The brightest report I have is from a friend in Maryland who also knows his striper fishing. Admittedly my friend works for the Maryland Dept of Natural Resources, but he tells me that while larger fish are lacking in the Bay, that sub 20-inch stripers – these would come from what are officially quite small year classes – are quite numerous, and that while the charter boats aren’t happy the light tackle anglers are having a ball. He also said that while there is nothing official yet the young of the year for this year appears to be looking up.
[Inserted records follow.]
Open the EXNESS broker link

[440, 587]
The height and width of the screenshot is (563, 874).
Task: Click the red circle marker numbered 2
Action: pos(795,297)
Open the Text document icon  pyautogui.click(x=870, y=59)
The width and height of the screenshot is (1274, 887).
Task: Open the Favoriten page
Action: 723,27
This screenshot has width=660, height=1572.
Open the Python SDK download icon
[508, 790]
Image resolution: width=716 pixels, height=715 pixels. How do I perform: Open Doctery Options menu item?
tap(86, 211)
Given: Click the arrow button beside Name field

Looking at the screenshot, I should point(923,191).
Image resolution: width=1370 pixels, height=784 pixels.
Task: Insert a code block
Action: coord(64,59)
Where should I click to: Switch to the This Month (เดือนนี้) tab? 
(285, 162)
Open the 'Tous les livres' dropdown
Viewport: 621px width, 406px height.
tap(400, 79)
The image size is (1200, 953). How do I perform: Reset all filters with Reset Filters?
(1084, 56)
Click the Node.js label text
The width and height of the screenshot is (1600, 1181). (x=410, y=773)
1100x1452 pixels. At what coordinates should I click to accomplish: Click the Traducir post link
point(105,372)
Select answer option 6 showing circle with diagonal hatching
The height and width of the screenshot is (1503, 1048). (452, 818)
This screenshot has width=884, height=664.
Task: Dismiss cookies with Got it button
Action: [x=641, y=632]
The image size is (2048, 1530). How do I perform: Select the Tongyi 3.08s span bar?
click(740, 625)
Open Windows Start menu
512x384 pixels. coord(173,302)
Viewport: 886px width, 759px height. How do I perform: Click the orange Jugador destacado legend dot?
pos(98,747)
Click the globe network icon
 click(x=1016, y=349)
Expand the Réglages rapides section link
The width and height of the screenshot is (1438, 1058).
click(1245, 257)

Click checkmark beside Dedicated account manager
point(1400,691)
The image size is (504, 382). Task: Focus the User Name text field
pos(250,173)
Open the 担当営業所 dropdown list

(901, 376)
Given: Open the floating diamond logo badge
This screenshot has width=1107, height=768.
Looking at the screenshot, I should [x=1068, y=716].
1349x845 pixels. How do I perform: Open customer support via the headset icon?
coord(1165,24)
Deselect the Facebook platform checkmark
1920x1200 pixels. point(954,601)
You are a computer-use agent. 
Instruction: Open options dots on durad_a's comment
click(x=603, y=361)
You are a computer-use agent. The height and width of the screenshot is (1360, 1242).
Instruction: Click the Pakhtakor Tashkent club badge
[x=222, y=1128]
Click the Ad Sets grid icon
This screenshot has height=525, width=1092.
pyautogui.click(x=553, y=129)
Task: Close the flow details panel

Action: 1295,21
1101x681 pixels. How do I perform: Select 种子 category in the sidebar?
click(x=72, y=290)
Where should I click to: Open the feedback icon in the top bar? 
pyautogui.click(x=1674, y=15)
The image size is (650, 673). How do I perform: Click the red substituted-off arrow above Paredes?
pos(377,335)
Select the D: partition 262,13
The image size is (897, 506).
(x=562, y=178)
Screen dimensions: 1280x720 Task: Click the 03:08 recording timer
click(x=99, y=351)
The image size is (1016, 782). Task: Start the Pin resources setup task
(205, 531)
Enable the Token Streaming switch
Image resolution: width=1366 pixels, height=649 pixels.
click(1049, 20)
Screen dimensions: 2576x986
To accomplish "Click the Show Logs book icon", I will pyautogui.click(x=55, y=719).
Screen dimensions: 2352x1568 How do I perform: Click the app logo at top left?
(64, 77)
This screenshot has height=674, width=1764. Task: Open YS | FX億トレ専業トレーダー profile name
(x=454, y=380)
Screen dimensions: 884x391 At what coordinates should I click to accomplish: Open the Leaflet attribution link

So what does all this mean? When will this fishery turn around? The answer is, based on the fish that are already born, that it won’t. The average young of the year count in Chesapeake Bay from 1995 through 2005 was 21.06. This was the pinnacle of the striper boom. The average from 2005 to 2014 dropped to 9.73. That means that there were only about 40% as many young stripers born during the last decade as the one before. More ominously, during the last three years that number has been an average of only 3.52 which is just 15% as many. If we are looking at a declining fishery now, imagine how it will look when the last of the fish born during the boom are gone.
Why are the year classes smaller now than 15 years ago? No one knows the answer to that for certain. It could be the effects of myco, of pollution in Chesapeake Bay, the wrong kind of weather, or killing too many of the large breeders. Stripers have always been sporadic in their spawning success, and that is why nature had these large female breeders carry so many eggs and live such long lives – to spawn many times. This would carry the striper population’s spawning potential over the naturally occurring weak reproductive years. We really don’t understand how important the size of the spawning stock biomass is to the potential of striped bass to produce good year classes. But it certainly seems counter to the biology of the creature to be directing so much harvest at these large old breeding fish.
A more risk adverse approach would be to not kill any of these big fish until the population recovers and then to kill relatively few, taking the harvest instead from smaller fish, since something like 20% of these will die each year of natural causes. This is exactly opposite of the way we have been doing things. It appears that one way or another we will eventually stop harvesting so many large fish, simply because there will be so few left to catch.